Whither Thou Goest
Stars: Rooney Mara, Joaquin Phoenix, Chiwetel Ejiofor, Tahar Rahim, Shira Haas, Uri Gavriel, David Schofield, Charles Babalola, Tawfeek Barhom, Zohar Shtrauss, Mchael Moshonov and Irit Sheleg
Director: Garth Davis
Scriptwriters: Helen Edmundson and Philippa Goslett
Composers: Hildur Guonadottir and the late Johann Johannsson (“Sicario”)
Cinematographer: Greig Fraser
Film4/Focus Features/IFC Films
Rating: R for violence
Running Length: 120 Minutes
All through the centuries, Mary Magdalene, or rather, Mary of Magdala, was thought to be a follower of Jesus because he reformed her from prostitution. Alas, the century stories had it wrong, and yes, Mary of Magdala was a follower of Jesus—an important follower, it seems. She is one of the first to see Jesus after he rose from the dead. To backtrack, where did Mary of Magdala get this sordid past? It seems as though Pope Gregory, back in the Fifth Century, started the story which continued until 2016, when the Vatican restored Mary to a place of importance at the time of Jesus and his disciples. One wonders, who else within the company of Jesus followers, has been given a different past? Luke is supposed to have been a physician, was he really?

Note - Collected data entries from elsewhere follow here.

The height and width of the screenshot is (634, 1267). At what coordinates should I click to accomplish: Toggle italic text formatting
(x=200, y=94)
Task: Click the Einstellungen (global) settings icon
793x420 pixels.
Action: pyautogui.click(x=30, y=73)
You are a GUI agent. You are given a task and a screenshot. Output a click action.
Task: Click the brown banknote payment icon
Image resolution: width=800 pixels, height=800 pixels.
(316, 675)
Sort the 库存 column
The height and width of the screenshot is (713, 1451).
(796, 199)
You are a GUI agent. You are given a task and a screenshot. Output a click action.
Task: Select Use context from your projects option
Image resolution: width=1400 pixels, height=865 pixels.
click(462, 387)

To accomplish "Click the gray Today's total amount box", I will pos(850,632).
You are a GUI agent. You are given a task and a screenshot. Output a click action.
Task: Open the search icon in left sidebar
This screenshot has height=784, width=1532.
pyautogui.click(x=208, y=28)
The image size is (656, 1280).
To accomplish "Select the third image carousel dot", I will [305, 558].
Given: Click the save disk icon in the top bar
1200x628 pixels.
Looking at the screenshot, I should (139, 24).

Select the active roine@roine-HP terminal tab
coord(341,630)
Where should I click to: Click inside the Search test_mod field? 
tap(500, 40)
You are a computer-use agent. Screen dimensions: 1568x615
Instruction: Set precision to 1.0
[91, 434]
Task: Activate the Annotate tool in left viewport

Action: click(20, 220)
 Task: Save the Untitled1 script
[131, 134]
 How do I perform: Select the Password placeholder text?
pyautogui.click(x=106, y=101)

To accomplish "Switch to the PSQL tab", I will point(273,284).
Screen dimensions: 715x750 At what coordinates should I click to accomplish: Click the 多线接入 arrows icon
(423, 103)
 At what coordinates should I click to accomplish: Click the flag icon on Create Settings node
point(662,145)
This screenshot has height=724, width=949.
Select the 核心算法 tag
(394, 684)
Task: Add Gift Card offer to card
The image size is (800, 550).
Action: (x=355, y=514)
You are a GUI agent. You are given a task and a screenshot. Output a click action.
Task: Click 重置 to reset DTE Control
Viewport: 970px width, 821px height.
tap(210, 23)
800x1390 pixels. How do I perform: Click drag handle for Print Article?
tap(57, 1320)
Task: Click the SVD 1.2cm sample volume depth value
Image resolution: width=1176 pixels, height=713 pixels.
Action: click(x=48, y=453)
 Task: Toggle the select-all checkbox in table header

This film, “Mary Magdalene,” begins with a young adult Mary (Rooney Mara), living in a seaside village with her family, working with fish nets, and trying to evade getting married. Mary, is a natural midwife, and would like this occupation, but her father says “no, you must marry.” The family tradition, you see. After an attempt by her male relatives to drive, what they think is a demon, from Mary, and almost drown her, she runs away and meets with the men being gathered as Jesus disciples. Now, in this part, we meet Jesus (Joaquin Phoenix). Judas (Tahar Rahim) and Chiwetel Ejiofor as Peter. Now you are either going to like the casting of Phoenix as Jesus, or not. It took me awhile, but I got used to his calmness, wanting to be alone and away from the group, his consideration for Mary and his effort at performing miracles. He would rather not do them, but the disciples and the crowds almost demand it. What gets everyone in trouble is celebrating the Passover (and what would become the Last Supper) in Jerusalem.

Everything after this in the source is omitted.